Instructions to follow: Update the material from the line containing "Screen dimensions: 1944x1330" through the line containing "I will 1164,662.". Change "green screen-sharing icon" to "blue screen-sharing icon" and keep everything else the same.

>> START Input

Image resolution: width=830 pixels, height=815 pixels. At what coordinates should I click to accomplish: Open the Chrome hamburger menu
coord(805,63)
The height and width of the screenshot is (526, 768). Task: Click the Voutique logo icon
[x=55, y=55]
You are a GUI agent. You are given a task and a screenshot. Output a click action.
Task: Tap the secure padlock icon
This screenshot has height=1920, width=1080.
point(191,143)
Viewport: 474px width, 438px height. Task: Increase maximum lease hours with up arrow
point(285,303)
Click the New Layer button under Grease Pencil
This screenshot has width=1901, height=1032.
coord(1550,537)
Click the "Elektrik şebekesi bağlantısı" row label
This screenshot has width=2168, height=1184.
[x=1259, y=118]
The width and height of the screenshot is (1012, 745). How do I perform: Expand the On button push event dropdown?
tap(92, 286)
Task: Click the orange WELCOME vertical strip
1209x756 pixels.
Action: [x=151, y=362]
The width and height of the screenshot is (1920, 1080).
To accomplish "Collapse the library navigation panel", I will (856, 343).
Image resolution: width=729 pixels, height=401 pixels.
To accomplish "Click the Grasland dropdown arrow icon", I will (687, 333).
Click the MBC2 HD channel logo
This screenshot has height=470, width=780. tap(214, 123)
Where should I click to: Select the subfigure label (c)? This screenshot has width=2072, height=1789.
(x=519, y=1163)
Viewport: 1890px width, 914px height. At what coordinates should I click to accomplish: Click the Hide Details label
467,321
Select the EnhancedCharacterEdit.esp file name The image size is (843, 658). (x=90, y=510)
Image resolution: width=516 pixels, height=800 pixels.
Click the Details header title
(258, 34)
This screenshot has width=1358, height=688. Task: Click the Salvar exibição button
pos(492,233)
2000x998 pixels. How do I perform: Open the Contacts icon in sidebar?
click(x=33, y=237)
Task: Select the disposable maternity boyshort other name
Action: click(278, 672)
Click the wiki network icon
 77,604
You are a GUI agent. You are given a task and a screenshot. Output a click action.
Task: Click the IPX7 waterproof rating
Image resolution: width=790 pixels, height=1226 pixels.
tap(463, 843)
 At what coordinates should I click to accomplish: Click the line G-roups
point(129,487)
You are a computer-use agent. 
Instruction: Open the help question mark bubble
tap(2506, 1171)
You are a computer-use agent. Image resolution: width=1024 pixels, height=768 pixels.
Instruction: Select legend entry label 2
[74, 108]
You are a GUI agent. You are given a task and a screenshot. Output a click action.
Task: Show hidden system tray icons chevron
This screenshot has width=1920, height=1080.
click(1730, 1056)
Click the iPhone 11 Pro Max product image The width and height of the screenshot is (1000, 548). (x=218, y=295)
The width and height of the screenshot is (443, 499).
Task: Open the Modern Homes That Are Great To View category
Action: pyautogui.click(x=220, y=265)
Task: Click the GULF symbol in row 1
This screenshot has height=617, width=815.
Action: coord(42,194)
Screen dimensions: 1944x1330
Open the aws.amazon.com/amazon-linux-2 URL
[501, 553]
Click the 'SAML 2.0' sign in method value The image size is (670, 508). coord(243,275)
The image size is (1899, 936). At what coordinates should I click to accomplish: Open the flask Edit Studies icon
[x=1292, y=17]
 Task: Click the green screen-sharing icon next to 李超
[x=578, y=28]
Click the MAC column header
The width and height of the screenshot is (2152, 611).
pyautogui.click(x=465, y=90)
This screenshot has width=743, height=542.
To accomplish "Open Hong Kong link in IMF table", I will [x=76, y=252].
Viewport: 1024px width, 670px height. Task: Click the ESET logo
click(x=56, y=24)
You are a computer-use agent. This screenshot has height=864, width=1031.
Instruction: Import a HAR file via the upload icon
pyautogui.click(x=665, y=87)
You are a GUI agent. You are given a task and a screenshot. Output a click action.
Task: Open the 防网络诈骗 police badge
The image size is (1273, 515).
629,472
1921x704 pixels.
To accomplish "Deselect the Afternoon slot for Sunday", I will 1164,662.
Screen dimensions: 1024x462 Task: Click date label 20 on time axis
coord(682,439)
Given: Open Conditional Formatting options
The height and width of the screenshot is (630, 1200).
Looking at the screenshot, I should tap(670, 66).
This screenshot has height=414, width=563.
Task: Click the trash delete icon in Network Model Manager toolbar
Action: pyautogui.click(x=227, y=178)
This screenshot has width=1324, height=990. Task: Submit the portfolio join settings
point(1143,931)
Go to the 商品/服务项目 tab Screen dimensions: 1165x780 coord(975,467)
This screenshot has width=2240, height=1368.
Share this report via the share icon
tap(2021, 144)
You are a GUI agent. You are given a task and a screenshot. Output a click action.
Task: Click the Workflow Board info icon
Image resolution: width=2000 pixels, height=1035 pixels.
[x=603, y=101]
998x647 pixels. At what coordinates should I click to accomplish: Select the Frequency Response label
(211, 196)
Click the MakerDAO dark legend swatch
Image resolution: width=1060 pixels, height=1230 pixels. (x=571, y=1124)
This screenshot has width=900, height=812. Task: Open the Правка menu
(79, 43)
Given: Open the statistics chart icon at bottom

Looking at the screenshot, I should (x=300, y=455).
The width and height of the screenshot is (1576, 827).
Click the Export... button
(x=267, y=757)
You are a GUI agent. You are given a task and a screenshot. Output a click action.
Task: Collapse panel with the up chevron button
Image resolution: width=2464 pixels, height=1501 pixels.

>> END Input

Complete output:
Screen dimensions: 1944x1330
Open the aws.amazon.com/amazon-linux-2 URL
[501, 553]
Click the 'SAML 2.0' sign in method value The image size is (670, 508). coord(243,275)
The image size is (1899, 936). At what coordinates should I click to accomplish: Open the flask Edit Studies icon
[x=1292, y=17]
 Task: Click the blue screen-sharing icon next to 李超
[x=578, y=28]
Click the MAC column header
The width and height of the screenshot is (2152, 611).
pyautogui.click(x=465, y=90)
This screenshot has width=743, height=542.
To accomplish "Open Hong Kong link in IMF table", I will [x=76, y=252].
Viewport: 1024px width, 670px height. Task: Click the ESET logo
click(x=56, y=24)
You are a computer-use agent. This screenshot has height=864, width=1031.
Instruction: Import a HAR file via the upload icon
pyautogui.click(x=665, y=87)
You are a GUI agent. You are given a task and a screenshot. Output a click action.
Task: Open the 防网络诈骗 police badge
The image size is (1273, 515).
629,472
1921x704 pixels.
To accomplish "Deselect the Afternoon slot for Sunday", I will 1164,662.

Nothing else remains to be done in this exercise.